Top of Document segment

New Delhi, Aug 21 : The government has finely attuned the Insolvency and Bankruptcy Code (IBC) to meet challenges posed by the Covid-19 crisis, insolvency panel chief M.S. Sahoo said on Friday.
“What was required was to have a well-calibrated middle path and suspend some of the elements,” he said at the e-summit on IBC hosted by industry body Assocham.
The Insolvency and Bankruptcy Board of India Chairman noted that traditional models will not work at this point of time, when the pandemic has caused stress to firms, industries and the economy.
“This called for experimentation that when these twin complementary remedies translated to two competing options i.e. either suspend the operations of the code or let it continue to operate,” Sahoo was quoted as saying in a statement.
“If you suspend the operations of the code, you will fail to liquidate an unviable firm, this mistake can be rectified in the following quarter or year but the second option that you operate the IBC in its normal form, this mistake can never be rectified. So rescuing a viable firm is far more important than failing to liquidate an unviable firm during the current times. Both the options have intended and unintended consequences.”
Besides, Sahoo said that companies experiencing stress for the first time and that to on account of Covid will be prevented from being forced into insolvency proceedings because of the unprecedented force majeure situation.

Bottom of Document segment
Top of Collected material

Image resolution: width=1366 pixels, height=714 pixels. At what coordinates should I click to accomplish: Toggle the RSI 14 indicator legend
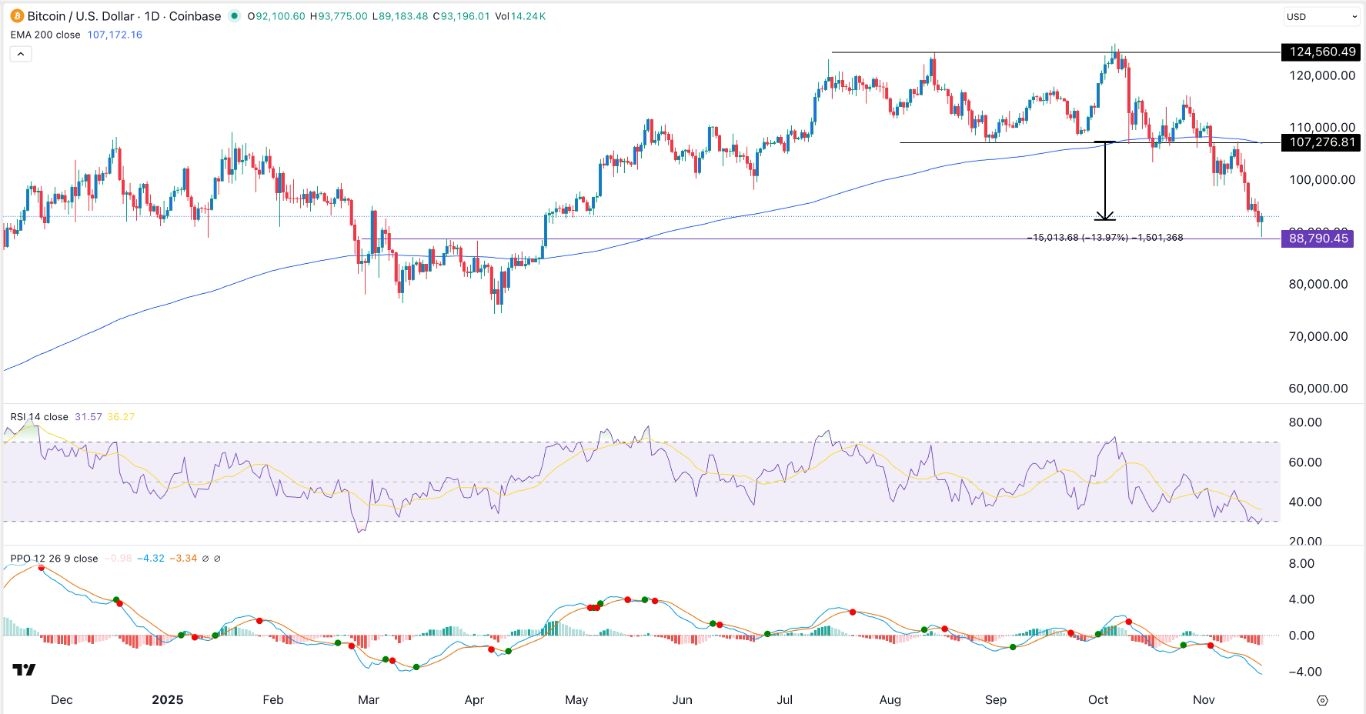(x=40, y=417)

Bottom of Collected material

What you need to do: Write out the full news report on the insolvency code word for word. Work only from the news report on the insolvency code and disregard the data.

Answer:
New Delhi, Aug 21 : The government has finely attuned the Insolvency and Bankruptcy Code (IBC) to meet challenges posed by the Covid-19 crisis, insolvency panel chief M.S. Sahoo said on Friday.
“What was required was to have a well-calibrated middle path and suspend some of the elements,” he said at the e-summit on IBC hosted by industry body Assocham.
The Insolvency and Bankruptcy Board of India Chairman noted that traditional models will not work at this point of time, when the pandemic has caused stress to firms, industries and the economy.
“This called for experimentation that when these twin complementary remedies translated to two competing options i.e. either suspend the operations of the code or let it continue to operate,” Sahoo was quoted as saying in a statement.
“If you suspend the operations of the code, you will fail to liquidate an unviable firm, this mistake can be rectified in the following quarter or year but the second option that you operate the IBC in its normal form, this mistake can never be rectified. So rescuing a viable firm is far more important than failing to liquidate an unviable firm during the current times. Both the options have intended and unintended consequences.”
Besides, Sahoo said that companies experiencing stress for the first time and that to on account of Covid will be prevented from being forced into insolvency proceedings because of the unprecedented force majeure situation.